ちょっと、むずかしい話になるのだけど、自己責任論で説明したことが、「Xをすると幸福になる」というライフハックにも成り立っているのだ。
自己責任論の場合は、「自分を対象にした自己責任論が、いつのまにか、他人を対象とした自己責任論になってしまう」ということが問題だったのだ。
もちろん、少数の例外は、他人を対象とした自己責任論にシフトしない。
しかし、多くの人が、他人を対象とした自己責任論にシフトしてしまう。
自己責任論が正しいと思った場合、他人を対象とした自己責任論にシフトしてしまう確率が高い。
ようするに、人間は、高い確率で、他人の責任を追及することになるのである。
その場合、責任がない他人の責任を追及する場合もあるということになってしまう。
そして、その場合も、責任がない他人の責任を追及しているほうは、「自己責任論が正しいので、その他人に全責任がある」と思っている状態になる確率が高い。
たとえば、AさんとBさんがいたとする。Aさんが自己責任論者だとする。Aさんは「すべては自己責任なので、Bさんに起こったことは、すべてBさんの責任だ」と言ったとする。しかし、あることについて、Bさんには責任がなかったとする。ところが、Aさんは、Bさんのせいだと言ったわけだ。
その場合、Bさんが、Aさんに言い返せば……Aさんは「そんなのは、あまえだ」「そんなのは、いいわけだ」と決めつける場合が多い。ほぼ一〇〇%の確率で、そのように言い返すことになっている。これは、毎度毎度のパターンで、もう、パターンとして決まっていると言いたくなるところがある。
Bさんが、Bさんの事情について話して、Aさんに理解を求めるわけ多気ド、Aさんは、「そんなのは、あまえだ」「そんなのは、いいわけだ」と決めつけるわけだから、Bさんは不愉快なる確率が高い。
しかも、Aさんが「そんなのは、あまえだ」「そんなのは、いいわけだ」と言い放っているとき、Aさんも、ある程度、腹を立てている場合が多い。むきになっている場合だってある。
まあ、マウントをして、楽しいという場合もあるので、なんとも言えないけど、自分が最初に言ったことが、相手によって否定されたことが不愉快な感情を引き起こす場合がある。
そうすると、自己責任論自体が、社会的なトラブルを生み出すことが多いということになる。どっちも、腹を立ててしまうわけだから、「不愉快だ」と感じる人が増えてしまう。

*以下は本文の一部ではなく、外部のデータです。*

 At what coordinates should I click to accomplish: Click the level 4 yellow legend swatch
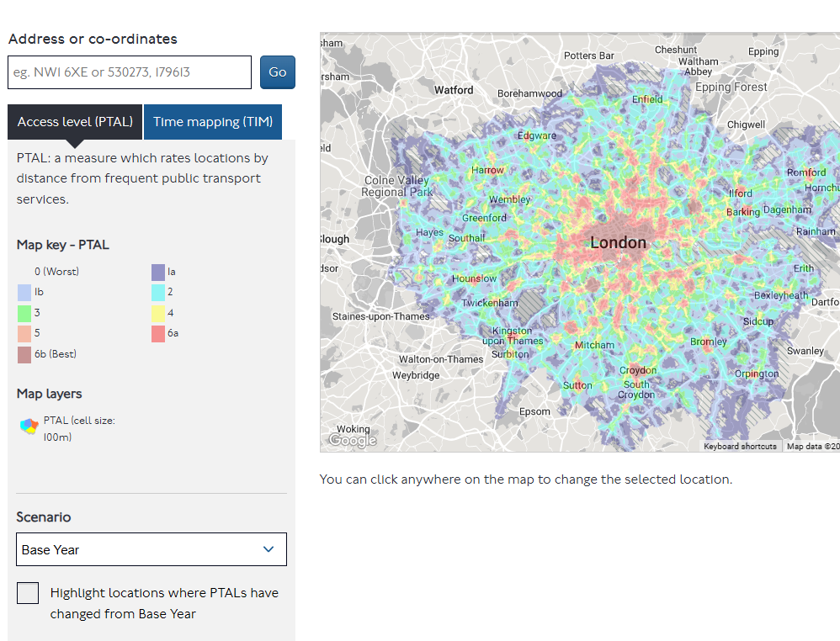[158, 313]
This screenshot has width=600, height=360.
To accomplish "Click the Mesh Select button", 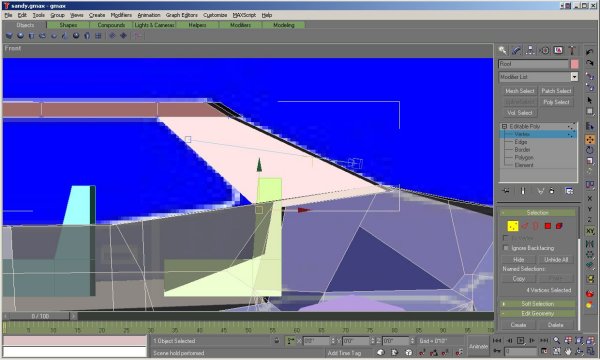I will click(x=519, y=91).
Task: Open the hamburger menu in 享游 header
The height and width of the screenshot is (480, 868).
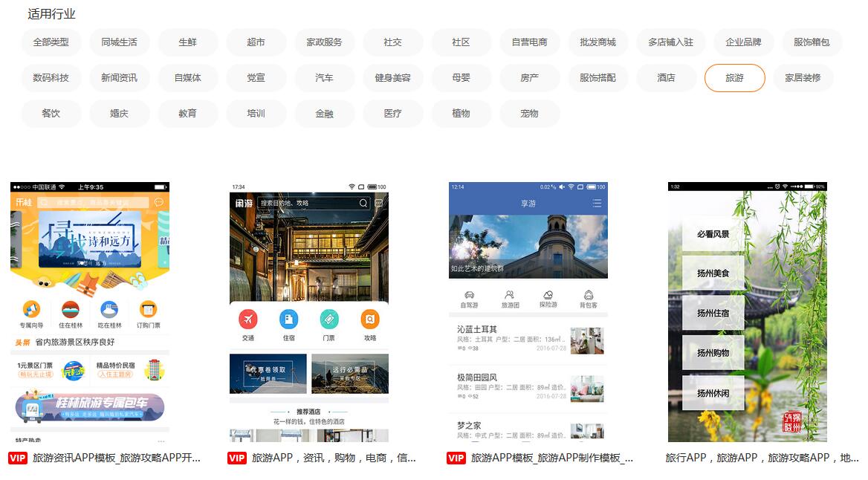Action: pos(596,204)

あるいは、不愉快だと感じる「機会」が多くなってしまう。
たぶん、洗脳設計者のほうは、そこまで見込んで、自己責任論をはやらせたのだと思う。
ようするに、洗脳設計者は、(多くの)普通の人には、自分を対象とした自己責任論を他人を対象にした自己責任論に変換してしまう思考回路があると見抜いていたのだ。
そして、その通りになった。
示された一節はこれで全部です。